I’m Self-Employed

I was a staff writer for a newspaper but had been doing side work in communications for five years. It built up to where it could be full-time work. Thus, things came to a head: I could keep doing the newspaper job or I could enjoy self-employment.

I chose self-employment.

And I’m glad to say that I have actually been able to help with really great things. (And I’ve rejected doing publicity for a company that feeds war and for a public figure who wanted me to publicize a frivolous lawsuit. I won’t abet things that are harmful.)

… if you can do it without abetting things that are harmful.

Since going out on my own and in doing the side work that enabled that opportunity, I have publicized Sony Pictures Television, Silicon Valley companies, a golf Instagram influencer, and the world’s leading advocate for a democratic, non-nuclear Iran, and I’ve done content marketing for Microsoft.

I have written for Vuukle, which is responsible for the option to click on emojis at the end of articles. (Vuukle is contracted with more than 400 publications to provide those emojis.) I’ve also covered a board trustee who, “by all accounts,” violated law for a check she cut, ghostwritten pieces about social issues like racial inequality and women’s rights in the Middle East, and copyedited for a tech startup. I was also able to write a letter to the European Human Rights Commission about press freedom.

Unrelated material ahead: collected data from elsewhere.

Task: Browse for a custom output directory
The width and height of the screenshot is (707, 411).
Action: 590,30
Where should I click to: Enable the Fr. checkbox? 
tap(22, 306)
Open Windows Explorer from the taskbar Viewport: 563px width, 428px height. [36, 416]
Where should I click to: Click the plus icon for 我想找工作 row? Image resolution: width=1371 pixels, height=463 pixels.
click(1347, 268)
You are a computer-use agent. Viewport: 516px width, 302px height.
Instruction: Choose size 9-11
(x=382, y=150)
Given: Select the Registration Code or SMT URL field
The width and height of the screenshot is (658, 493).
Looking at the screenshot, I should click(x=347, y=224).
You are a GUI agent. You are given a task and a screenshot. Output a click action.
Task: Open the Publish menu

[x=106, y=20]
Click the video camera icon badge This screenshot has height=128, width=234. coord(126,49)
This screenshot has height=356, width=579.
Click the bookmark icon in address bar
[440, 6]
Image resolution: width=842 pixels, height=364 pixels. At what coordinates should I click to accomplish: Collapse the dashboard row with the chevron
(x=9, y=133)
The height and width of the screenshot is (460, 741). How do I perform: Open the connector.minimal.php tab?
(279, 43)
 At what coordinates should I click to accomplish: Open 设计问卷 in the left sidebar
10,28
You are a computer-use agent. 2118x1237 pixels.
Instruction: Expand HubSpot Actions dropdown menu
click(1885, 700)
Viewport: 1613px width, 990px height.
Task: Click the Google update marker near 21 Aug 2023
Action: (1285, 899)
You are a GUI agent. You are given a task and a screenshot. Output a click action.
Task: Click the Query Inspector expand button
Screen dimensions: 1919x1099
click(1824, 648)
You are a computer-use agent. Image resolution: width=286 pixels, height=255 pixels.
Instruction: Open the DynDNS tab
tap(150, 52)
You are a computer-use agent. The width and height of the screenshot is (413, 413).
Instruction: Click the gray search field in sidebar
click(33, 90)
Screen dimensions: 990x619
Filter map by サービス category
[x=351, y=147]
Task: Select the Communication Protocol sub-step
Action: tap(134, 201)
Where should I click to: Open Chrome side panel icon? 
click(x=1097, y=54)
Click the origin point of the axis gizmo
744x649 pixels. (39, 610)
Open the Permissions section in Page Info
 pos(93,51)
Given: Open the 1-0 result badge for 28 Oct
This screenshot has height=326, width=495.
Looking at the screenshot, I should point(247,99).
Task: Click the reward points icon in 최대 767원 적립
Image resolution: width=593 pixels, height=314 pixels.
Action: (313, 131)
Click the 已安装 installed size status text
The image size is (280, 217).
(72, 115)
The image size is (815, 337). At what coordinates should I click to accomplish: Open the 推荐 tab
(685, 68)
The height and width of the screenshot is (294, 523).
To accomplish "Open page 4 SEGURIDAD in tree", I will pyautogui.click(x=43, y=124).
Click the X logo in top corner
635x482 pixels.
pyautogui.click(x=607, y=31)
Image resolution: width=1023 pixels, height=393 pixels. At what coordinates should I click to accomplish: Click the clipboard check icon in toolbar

Additionally, I have been able to promote a local organization that has built an affordable housing complex, an addiction recovery event, a boxing non-profit that helps youth, an initiative to help the still-innocent vote, the first transgender candidate for mayor in Utah history, a man who opposed the GOP nomination of Donald Trump for president at the 2016 Republican National Convention and was the plaintiff in the lawsuit that unbound national delegates under state law, a mass resignation from the Latter-day Saint church, a Nashville singer, a book warning of violence following a presidential election, an op-ed about a scientific/tech finding, a conference about free speech, a law firm that fights for consumers, a book about a man who developed bipolar disorder while arguably wrongly incarcerated, a small business enabling flutes to be played in wind for the first time in history, that is being trademark bullied, an artist who started a magazine promoting women artists, and a film at the Toronto Film Festival.

And I’m happier. Even being able to be on my own sleep schedule is a major benefit.